The NSW Rape Crisis Centre established a new service, Rape Crisis Online, in December 2005. The service provides a person-to-person, on-line, real-time information and support service for anyone who has been sexually assaulted and is the first of its kind. Targeted at young people, the service responds to the finding that many survivors of sexual assault report that the most difficult thing after the assault, is telling what has happened for the first time. Advantages of this approach as a first contact with services include survivors being able to access help from a quiet, private location, being able to type words rather than say them and being able to access instant support and information backed up by a website (NSW Rape Crisis Centre, 2005).

Information on the first seven months of operation provided by Jacqueline Burke, Counselling Coordinator at the NSW Rape Crisis Centre, indicates that a total of 149 online contacts were made by 93 individual people to Rape Crisis Online up to July 31, 2006. Around a third had never spoken to anyone before about the violence. The majority (64%) were aged between 16 and 34 years, with approximately 30% from rural NSW. Callers were encouraged to make contact with the NSW Rape Crisis Centre and over a third made subsequent telephone contact. For those who did not want to make contact, counsellors suggested other options.

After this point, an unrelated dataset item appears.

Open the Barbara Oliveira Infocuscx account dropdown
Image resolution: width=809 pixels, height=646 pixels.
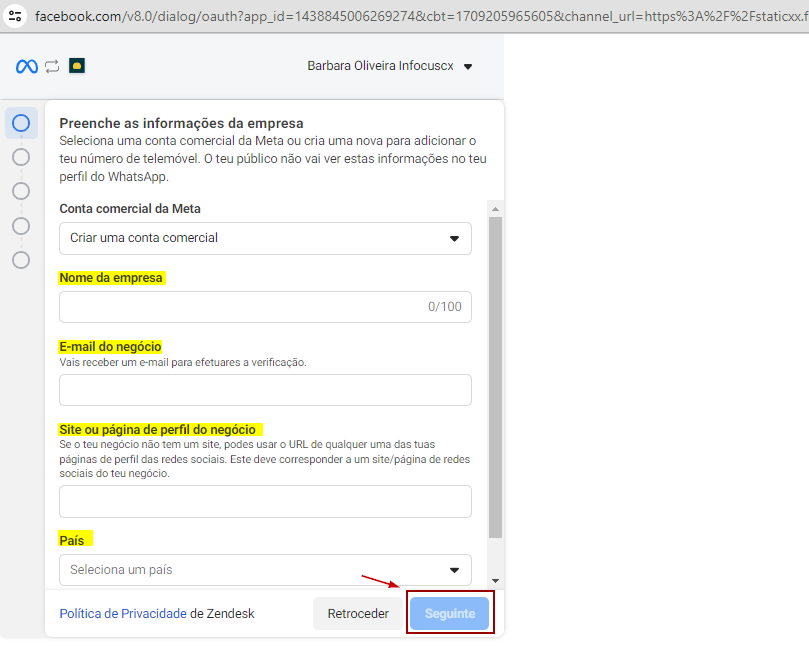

In line with Lievore's (2005) finding, 30% of callers did not talk directly about being assaulted but asked questions such as "if someone did … to me, is that sexual assault?". The language and content of most of these calls indicated that the authors were young and wanting help but were unsure of the outcome of 'telling'. Of the callers who spoke directly of sexual violence, 30% had been assaulted in the past seven days and 50% had been assaulted six months or more ago. Overall, 40% had been sexually assaulted as adults, 30% had been assaulted when they were children and a few had been gang raped. On line contacts followed the same pattern as telephone contacts with 68% of calls being received between 3 pm and 11 pm.